▶ _INSTRUCTIONS TO FOLLOW_: Among the entries below, extract exactly the lines that run from the one with "Switch to the Hóa đơn tab" through the one with "The width and", both ends included.

▶ _DATA FOR THIS EXERCISE_:
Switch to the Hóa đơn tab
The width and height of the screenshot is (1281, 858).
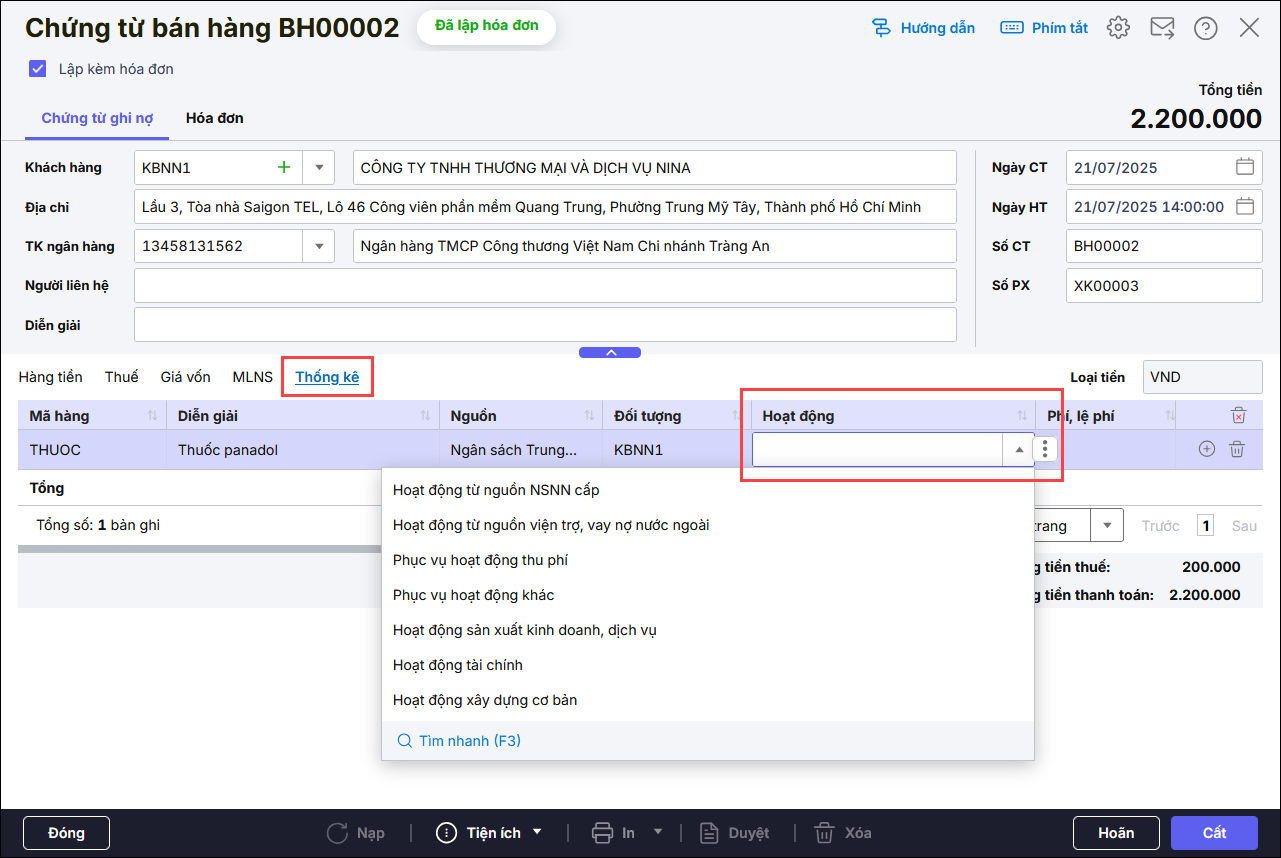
...
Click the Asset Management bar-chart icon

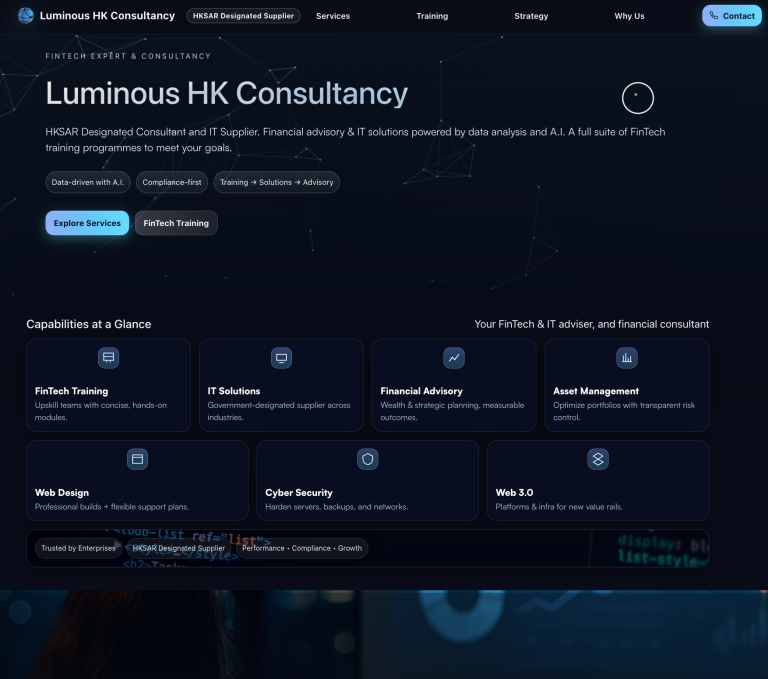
==
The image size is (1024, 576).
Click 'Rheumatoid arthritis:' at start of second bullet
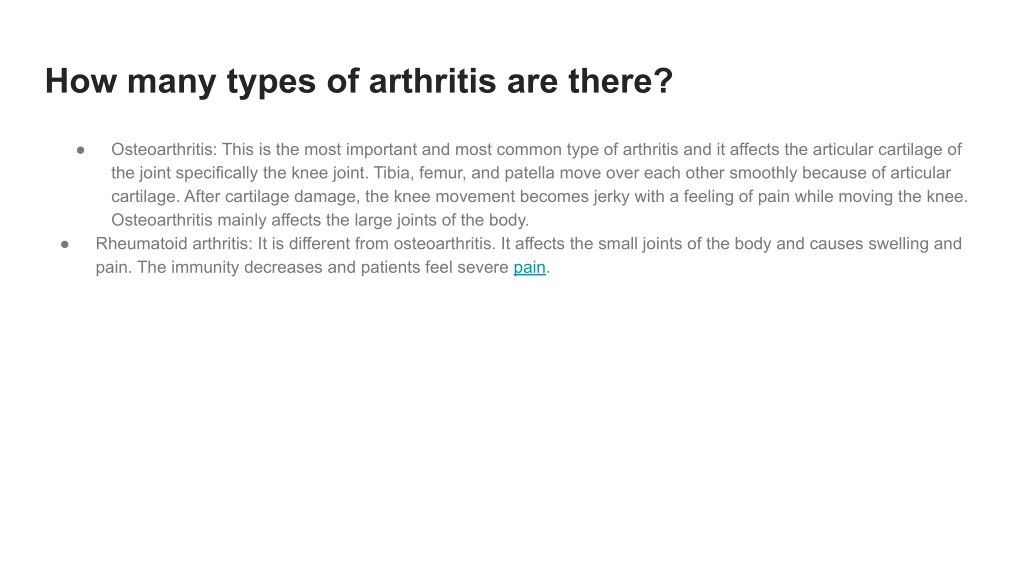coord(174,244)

▶ _ANSWER SPACE_:
Switch to the Hóa đơn tab
The width and height of the screenshot is (1281, 858).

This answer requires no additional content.